The brief facts relating to this case is that the Ld. A.O reopened the case of the appellant on the ground that calculation of the capital gain is arising out of the sale of property at Survey No.119, Village: Goyala Khundra, Tehsil Ujjain found less since the sale consideration was taken less than the guideline value.
Consequently notice u/s 148 of the Act was issued. The reassessment was completed upon making addition of Rs.11,01,028/- in the hands of the appellant. It appears that in the original assessment order the Ld. A.O had verified and examined the facts and documents and accordingly given its opinion on the facts. In fact the claim of exemption under section 54B of the Act was denied by the Learned AO in the original assessment proceeding on the premise that the new asset being the agriculture land was purchased by the appellant on 22.03.2011 i.e. after the date of filing of return under section 139(1) of the Act. Ultimately the issue was resolved by the Learned CIT(A) in favour of the assessee in the appellate proceeding. But it appears that during the reassessment proceeding, on the similar issue, the Learned AO had given his different findings. This clearly demonstrates that the matter did came for due consideration before the Learned AO and was in fact considered. When during the original assessment proceeding upon considering all aspect of the matters and upon proper application of mind the determination of amount of taxable income was made and the tax paid thereon, in the absence of any error and/or mistake being found merely for the sake of giving different opinion the learned AO is not permissible to change the earlier opinion. Neither any new material and/or information has been brought by the learned AO for reopening of assessment.

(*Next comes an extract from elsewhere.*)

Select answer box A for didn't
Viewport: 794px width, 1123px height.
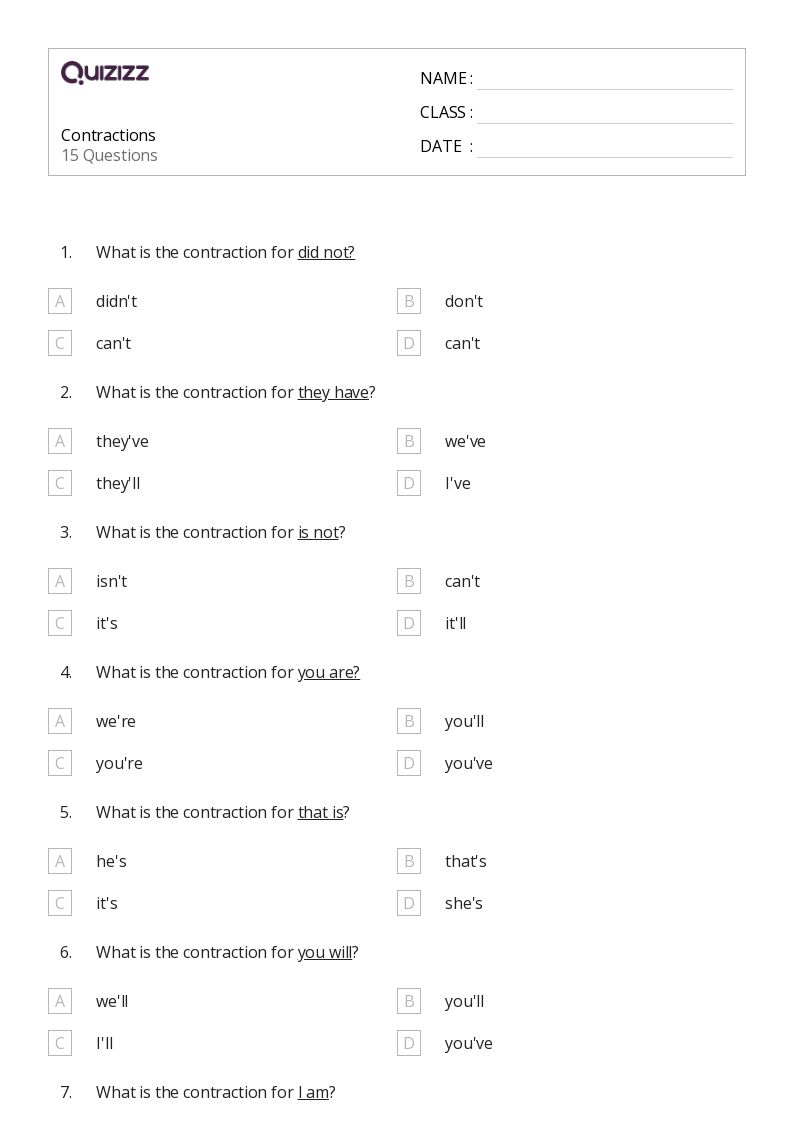tap(60, 302)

We have further considered the judgment relied upon by the Learned AR particularly in the matter of CIT V/s Kelvinator India Ltd, reported in 320 ITR 561. After going through the ratio laid down in the said judgment we are of the considered opinion that when reopening has been done on the same set of facts/ documents and/or information is by the Ld. AO in the instant case the same cannot be indulged which would amount to give premium to the authority exercising quasi-judicial function to take benefit of its own wrong. Apart from that while reopening no allegation was made by the learned AO of failure on the part of the assessee to disclose fully and truly all material facts necessary for assessment which is the primary condition to be fulfilled for reopening of assessment beyond 4 years from the end of the relevant assessment year as stipulated by the statutory provisions, the reopening cannot be said to be justified at all. The same, in our considered opinion is merely a change of opinion and therefore bad in law, void ab initio and without any jurisdiction and hence liable to be quashed.

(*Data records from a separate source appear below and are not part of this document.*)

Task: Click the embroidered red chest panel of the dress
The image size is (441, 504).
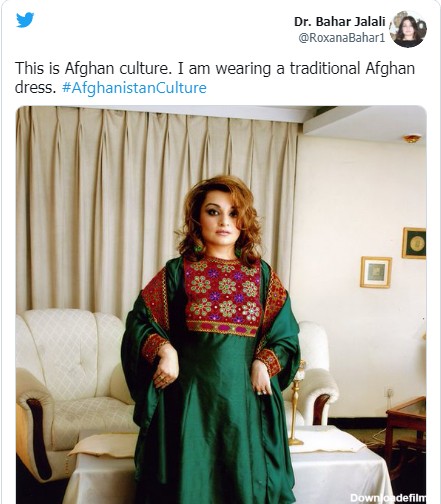Action: 222,296
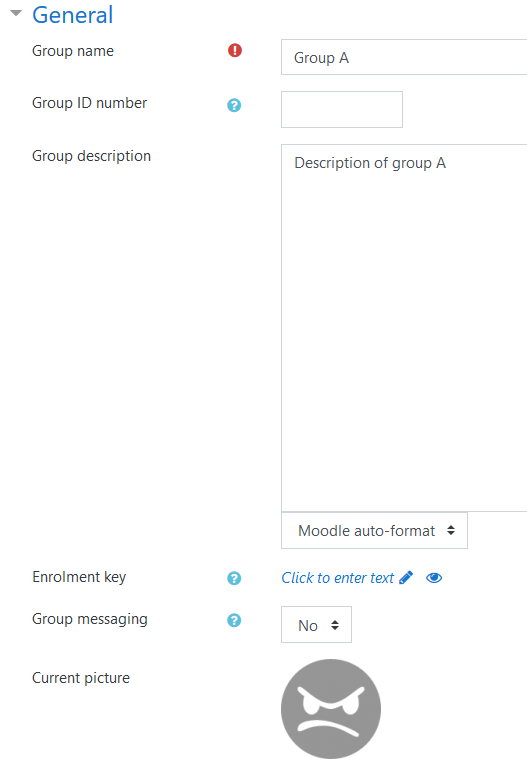Image resolution: width=527 pixels, height=776 pixels.
Task: Focus the Group name field containing Group A
Action: [404, 57]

The judgment relied upon by Ld. AR in the case of Lucas TVS Limited (2001) 249 ITR 306 (supra) passed by Hon'ble Apex Court is 6 squarely applies for the instant case which we find has been duly taken care of by the Ld. CIT(A) while quashing the reassessment proceedings initiated by the Ld. A.O. Thus in the absence of any new material which can lead to reassessment proceedings by the Ld. A.O particularly when the original assessment u/s 143(3) of the Act was completed upon due consideration of the relevant materials made available by the assessee for adjudication of the same issue involved therein, we find no justification in such reassessment initiated by Ld. A.O which has rightly been considered in its proper perspective by Ld. CIT(A) and holding the reopening of the case invalid is just and proper so as to warrant interference. Thus the appeal of the revenue is found to be devoid of any merit. Hence the order passed in affirmative i.e. in favour of the assessee and against the revenue.
In the result appeal of the revenue is dismissed.